THINGS TO DO |
(1) Write out the passage of the page on forensic SNP research beginning at the words "Advanced Research" and ending after "of improvement potential.".
(2) In the page on forensic SNP research, how many SNPs were bio-medical research operations routinely using at once in 2006?

Advanced Research          

Casework Genetics is looking to revolutionize forensic identification standards. 

Forensic DNA Identification testing, euphemistically referred to as DNA Fingerprinting, is now more than 20 years old.  The current state-of-the-art in forensic laboratory technology, STRs, is over 15 years old.  Since the 1980s the quest has been to define a set of loci that could be reasonably assayed and that exhibited enough polymorphism to make it worth the effort.  That methodology has been exhaustively refined, and is approaching the limits of improvement potential.

Rather than look for new ways to improve STRs, Casework Genetics is looking to revolutionize forensic identification standards.  Our current research focus is on the use of SNP technology to analyze complex mixtures.  Mixtures made in the worst of circumstances with the worst of intensions, leaving the justice field with samples often degraded and disastrous.

Unlike forensics, where SNPs are considered an emerging technology, research in other areas such as pharmacogenomics and Genome Wide Association Studies, to name just two examples, consider SNPs to be a mature technology.  In 2006, bio-medical research operations were routinely using 5,000 SNPs at once, and today, we and others are using more than 1 million loci in a single assay.    It is reasonable to expect that by year’s end, more than 2.5 million SNPs will be an off the shelf product, and 5 million SNPs is on the very near horizon.  The possibilities of statistical analysis in the presence of so much data are nearly overwhelming to consider.

One of the shortcomings with the use of SNPs for human identification is the lack of compatibility with current STR databases.  The number of entries into these databases worldwide is approaching the tens of millions.  The sheer volume of the databases alone makes it inconceivable to consider redoing the input data with SNP loci.  However, because the High Density SNP Arrays provide so much data, it is possible to use SNP allele patterns to infer or identify STR alleles.  This means we could use SNPs genotypes to disclose the STR genotypes of a sample without directly measuring the STR genotype.  Casework Genetics has intellectual property in this area and we are actively pursuing identification of appropriate SNP alleles for these associations.

DATA SHOWN |
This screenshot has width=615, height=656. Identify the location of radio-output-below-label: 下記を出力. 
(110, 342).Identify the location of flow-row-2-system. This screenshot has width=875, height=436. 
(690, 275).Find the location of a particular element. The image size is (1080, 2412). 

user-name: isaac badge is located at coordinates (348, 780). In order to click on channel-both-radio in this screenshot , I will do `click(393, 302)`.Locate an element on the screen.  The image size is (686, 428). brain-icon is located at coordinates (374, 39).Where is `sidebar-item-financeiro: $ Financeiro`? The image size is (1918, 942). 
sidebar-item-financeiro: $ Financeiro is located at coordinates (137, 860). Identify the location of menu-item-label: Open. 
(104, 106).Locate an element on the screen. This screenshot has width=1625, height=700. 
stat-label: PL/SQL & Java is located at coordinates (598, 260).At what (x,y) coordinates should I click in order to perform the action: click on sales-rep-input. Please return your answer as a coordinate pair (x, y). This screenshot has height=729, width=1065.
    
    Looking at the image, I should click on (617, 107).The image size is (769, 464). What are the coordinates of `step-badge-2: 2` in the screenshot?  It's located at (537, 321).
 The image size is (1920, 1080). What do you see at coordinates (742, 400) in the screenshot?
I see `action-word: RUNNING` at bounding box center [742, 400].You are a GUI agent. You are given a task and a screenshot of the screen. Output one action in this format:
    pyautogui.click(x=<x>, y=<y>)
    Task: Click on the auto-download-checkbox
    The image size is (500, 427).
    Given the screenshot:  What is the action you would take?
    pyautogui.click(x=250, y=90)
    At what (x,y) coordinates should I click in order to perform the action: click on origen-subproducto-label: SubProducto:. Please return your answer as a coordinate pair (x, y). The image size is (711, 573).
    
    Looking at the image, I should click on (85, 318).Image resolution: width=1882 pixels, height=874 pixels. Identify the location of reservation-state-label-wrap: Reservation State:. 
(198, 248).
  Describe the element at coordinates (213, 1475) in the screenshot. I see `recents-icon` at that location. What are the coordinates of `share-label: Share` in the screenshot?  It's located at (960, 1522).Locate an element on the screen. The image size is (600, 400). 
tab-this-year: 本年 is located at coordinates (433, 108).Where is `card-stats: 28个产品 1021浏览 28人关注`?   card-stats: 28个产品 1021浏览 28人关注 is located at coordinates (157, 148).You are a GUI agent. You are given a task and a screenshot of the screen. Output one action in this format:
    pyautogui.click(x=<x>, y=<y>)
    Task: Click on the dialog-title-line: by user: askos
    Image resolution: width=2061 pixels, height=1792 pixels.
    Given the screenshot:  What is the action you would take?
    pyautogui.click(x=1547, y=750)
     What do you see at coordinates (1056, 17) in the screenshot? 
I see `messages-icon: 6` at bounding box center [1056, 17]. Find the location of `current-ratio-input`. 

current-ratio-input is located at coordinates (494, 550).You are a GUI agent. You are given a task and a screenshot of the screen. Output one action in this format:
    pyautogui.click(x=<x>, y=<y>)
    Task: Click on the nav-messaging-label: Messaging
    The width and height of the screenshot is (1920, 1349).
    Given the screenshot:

ANSWERS |
(1)
Advanced Research          

Casework Genetics is looking to revolutionize forensic identification standards. 

Forensic DNA Identification testing, euphemistically referred to as DNA Fingerprinting, is now more than 20 years old.  The current state-of-the-art in forensic laboratory technology, STRs, is over 15 years old.  Since the 1980s the quest has been to define a set of loci that could be reasonably assayed and that exhibited enough polymorphism to make it worth the effort.  That methodology has been exhaustively refined, and is approaching the limits of improvement potential.

(2) 5,000 SNPs.